Scientific classification
- Kingdom: Animalia
- Phylum: Chordata
- Class: Amphibia
- Order: Anura
- Family: Mantellidae
- Genus: Spinomantis
- Species: S. peraccae
- Binomial name: Spinomantis peraccae (Boulenger, 1896)
- Synonyms: Rhacophorus Peraccae Boulenger, 1896; Mantidactylus peraccae (Boulenger, 1896); Mantidactylus (Guibemantis) peraccae (Boulenger, 1896); Mantidactylus (Spinomantis) peraccae (Boulenger, 1896);

= Spinomantis peraccae =

- Genus: Spinomantis
- Species: peraccae
- Authority: (Boulenger, 1896)
- Conservation status: LC
- Synonyms: Rhacophorus Peraccae Boulenger, 1896, Mantidactylus peraccae (Boulenger, 1896), Mantidactylus (Guibemantis) peraccae (Boulenger, 1896), Mantidactylus (Spinomantis) peraccae (Boulenger, 1896)

Species of frog

Spinomantis peraccae is a species of frog in the mantellid subfamily Mantellinae. It is endemic to Madagascar and widely distributed in the northern, eastern, and central parts of the island. The specific epithet honours Italian herpetologist Mario Giacinto Peracca.

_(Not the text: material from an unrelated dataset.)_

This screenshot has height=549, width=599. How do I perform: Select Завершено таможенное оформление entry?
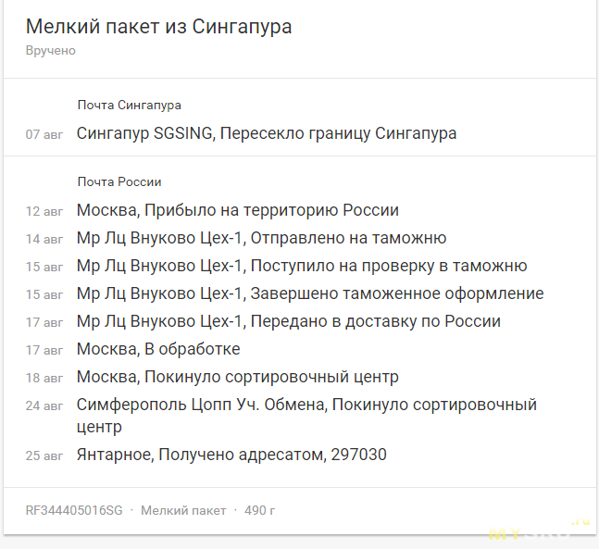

Common name Peracca's Madagascar frog has been coined for it.

==Taxonomy==
George Albert Boulenger described this species in 1896 within the genus Rhacophorus. Rose M. A. Blommers-Schlösser transferred it to Mantidactylus in 1978. Alain Dubois placed it in the then-subgenus Blommersia in 1992, but it was moved to the then-subgenus Spinomantis by Glaw and Vences in 1994.

==Description==
Adult males measure 34–44 mm and adult females 39–45 mm in snout–vent length. The snout is rounded. The tympanum is distinct and supra-tympanic fold is prominent. The fingers have expanded discs but no webbing; the toes are webbed but the discs are smaller than those on the fingers. The dorsum is brownish-greenish and has darker blotches. Dorsal skin is rather warty with dark, protruding dots. The lower parts are whitish; there are few dark spots on the throat.

==Geographic range==
It is endemic to the eastern half of Madagascar.

==Habitat==
Spinomantis peraccae occurs in pristine rainforest along streams at elevations of 500–2000 m above sea level. It is arboreal. The eggs are laid on leaves above water. The tadpole develop in slow-flowing streams.

==Conservation status==
Spinomantis peraccae is a locally abundant species, but it is suffering from habitat loss. It occurs in many protected areas. Because of its wide range and large overall population, it is not considered threatened.